SIXTEEN
(Saturday)

Tonks looked herself full in the face. "We're not going to mention this to anyone else, are we?"

She grinned back. "I wont tell if you don't." Then she turned the little silver hourglass and disappeared.

Snape and Madam Bones looked up at her when she returned to the latter's office. "Any incidents?"

Tonks flopped into a chair. "I might've overdid it a bit on my first go. Ended up stranded about a thousand years back, had a torrid affair with Salazar Slytherin – hope you don't mind, Sarkypants – but it all worked out in the end and what matters is I've got a right lovely wedding dress."

Snape looked over to Madam Bones. "She finds this sort of thing amusing."

"I am truly going to regret not being able to attend your wedding," Madam Bones said. "Though I fear it is unavoidable now. We will have our work cut out for us here tonight."

"We could switch places," Tonks suggested hopefully.

"Absolutely not."

"Please?"

"Time may be unlimited on your end of things, Ms. Tonks, but it's not on mine. Please give your fiance the Time-Turner so he can do whatever he does in those dungeons of his. The others should be arriving any moment now."

Tonks slid the chain over her neck and gave it to Snape with her best whimsical smile. "If you happen to run into ol' Sally, do be sure to give 'em a kiss for me."

#

The Ministry of Magic was empty at two o'clock in the morning, save for a lone janitor who appeared to be chasing a blue parrot about with a broom. Snape assiduously avoided the bizarre pair and skirted out through the Muggle entrance under the cover of a disillusionment charm.

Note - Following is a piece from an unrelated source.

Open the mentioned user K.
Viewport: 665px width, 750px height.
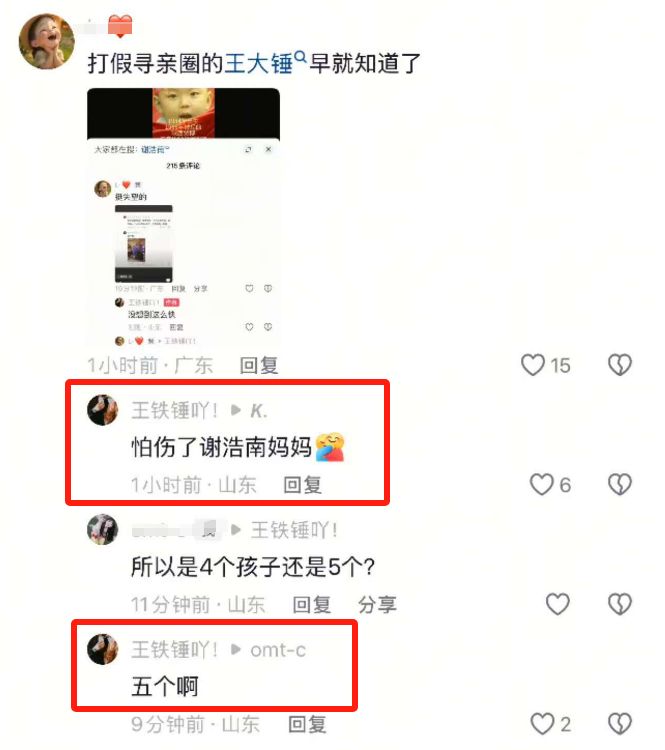[259, 411]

Once he'd found his way into the clammy night air of Muggle London, he Apparated back to Hogwarts and slipped back into the dungeon and into his workroom. The solution – or at least the clues leading to it – had to be here somewhere. He just had to work it out. And then produce it. In a little under sixteen hours. Without waking himself and tearing a hole in the fabric of reality. Well, at least there was no one actively dying on his worktable this time.

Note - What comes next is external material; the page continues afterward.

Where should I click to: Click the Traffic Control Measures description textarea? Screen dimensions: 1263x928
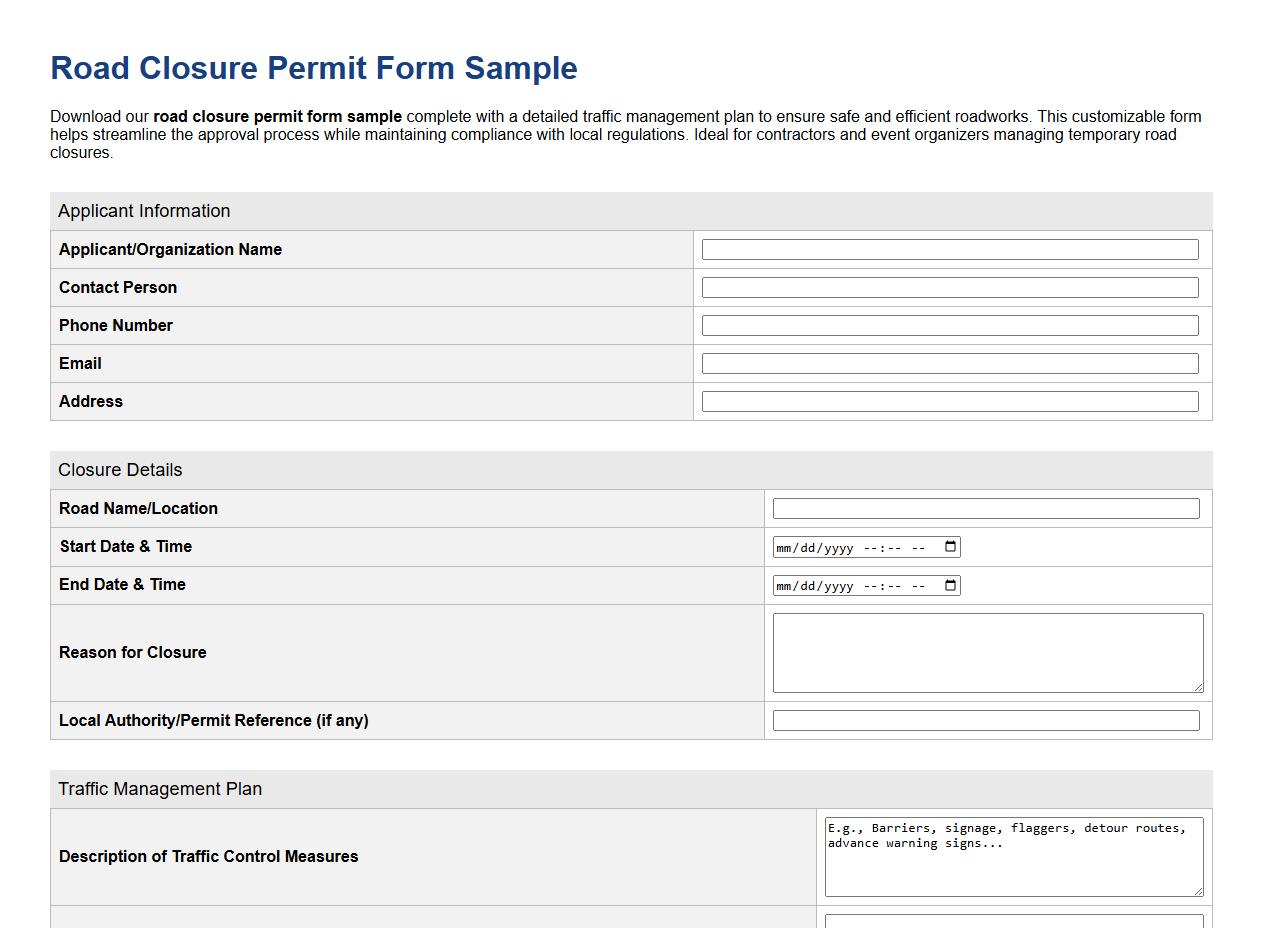tap(1012, 856)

It took Snape two hours to completely revolutionize several theoretical aspects of potions-making. Under normal circumstances, this would be cause for celebration and possibly overtures to a prominent textbook manufacturer. As it was, however, he was wishing he'd given himself a bit more time to work with. Nineteen years ought to have just about covered it...

One could, he found, bind several key elements of the Garrotting Gas by introducing another gaseous potion into the same space. Unfortunately, while the resulting fumes may no longer have been Garrotting Gas, in most of his early experiments, they were still evidently quite lethal to crickets. He rather doubted Muggles would fare any better.

It did not actually surprise him when Dumbledore finally made his appearance, though the Headmaster's comical duck slippers did cause one of his eyebrows to twitch. "What can I do for you at this early hour, Headmaster?"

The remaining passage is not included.